On Tuesday, February 18, it’s all about giving thanks to the tireless efforts of talented researchers who have helped to improve the lives of millions living with psoriasis and psoriatic arthritis (PsA) with improved treatment options and more knowledge about the disease. Your financial support has enabled our past success, and will enable an even brighter future. Through your donations, we were able to award $2.8 million in research grants in the 2019 fiscal year – which brings our overall historic total to more than $21 million. We have bigger plans for this year and need your help!
Formulating a Plan
The amount of research funded in 2019 set an organizational record and has helped to kick-start our current strategic plan. Within the research goal, there are several objectives:
- Reduce to zero the burden of psoriasis.
- Reduce by 50 percent the time from when individuals living with psoriasis first exhibit symptoms of psoriatic arthritis until their diagnosis and develop a diagnostic test for psoriatic arthritis.
- Establish a multi-institution, multi-disciplinary research team with the aim of identifying an intervention that will prevent the onset of psoriatic disease.
- Improve by two years the lifespan of individuals living with psoriatic disease and improve by 50 percent the quality of life of individuals with psoriatic disease.
The goals are ambitious. But we know, with your support, we can reduce the burden of psoriasis, improve the time it takes to diagnose PsA (leading to faster and more effective treatment intervention) and look for ways to prevent the onset of psoriatic disease and related conditions.
Since NPF’s inception, we have been motivated by our community who live with psoriatic disease on a daily basis. Just as our past was built on the needs of those living with psoriasis and PsA, so has our current strategic plan been born from your stories and struggles living with the disease.
Putting the Plan Into Action
Along with our traditional grants that focus on supporting researchers, from early career professionals to multi-team initiatives, we are excited to share with you this Founders’ Week three specific grants that will aid us in reaching our strategic plan goals, and those in the NPF community who will be directly affected by it.
The PsA Diagnosis Project
We know that around 30 percent of those diagnosed with psoriasis will develop PsA. The problem is that medical professionals have not had a reliable diagnostic test to catch the disease early on, leaving many to live with pain and discomfort until a proper diagnosis can be given.
Jody Quinn knows this all too well. She lived 15 years not knowing where her joint pain was coming from, and not finding the answers from the numerous medical professionals she saw. It wasn’t until she met the right rheumatologist years later that a name could be put to her pain, and proper treatment could begin.
The PsA Diagnosis Project was created with those like Quinn in mind. The quicker the disease can be diagnosed, the timelier treatment can begin to help avoid permanent joint damage and other complications. NPF has kicked off the first round of funding for a handful of promising proof of concept research proposals and is confident that we are on the road to that all-important testing tool.
“It is vital that there is a diagnostic test developed for psoriatic arthritis,” says Quinn. “As in my case, it would prevent years of unnecessary suffering, joint and tendon pain and irreversible joint damage.”
The Psoriasis Prevention Initiative
Also new for this year is the Psoriasis Prevention Initiative (PPI), which aims to invest $6.5 million to prevent the onset of psoriatic disease, relapse and related comorbidities.

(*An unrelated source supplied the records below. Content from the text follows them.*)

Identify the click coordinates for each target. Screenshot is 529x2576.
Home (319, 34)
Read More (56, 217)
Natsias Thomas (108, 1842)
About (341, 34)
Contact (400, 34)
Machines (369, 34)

The plan is to have this accomplished by establishing a collaborative effort, funding a multi-institution, multi-disciplinary research team. The idea is that the problems associated with psoriatic disease need experts from across the board – not just rheumatologists and dermatologists.
Being a parent of a child living with psoriasis can be hard. Not only do you have to watch your son or daughter live in a world where their disease is visible to their classmates but you have to live with the feeling of helplessness of watching them go through life with something that has no cure.
As a father of a child who was diagnosed with psoriasis at the age of 6, Derek Schujahn, from Franklin, Tennessee, has watched his son deal with the isolation and the struggles of jumping from treatment to treatment. “As a dad, you reach a point where you feel completely helpless,” says Schujahn.
Preventing psoriasis from ever starting will help families just like the Schujahns.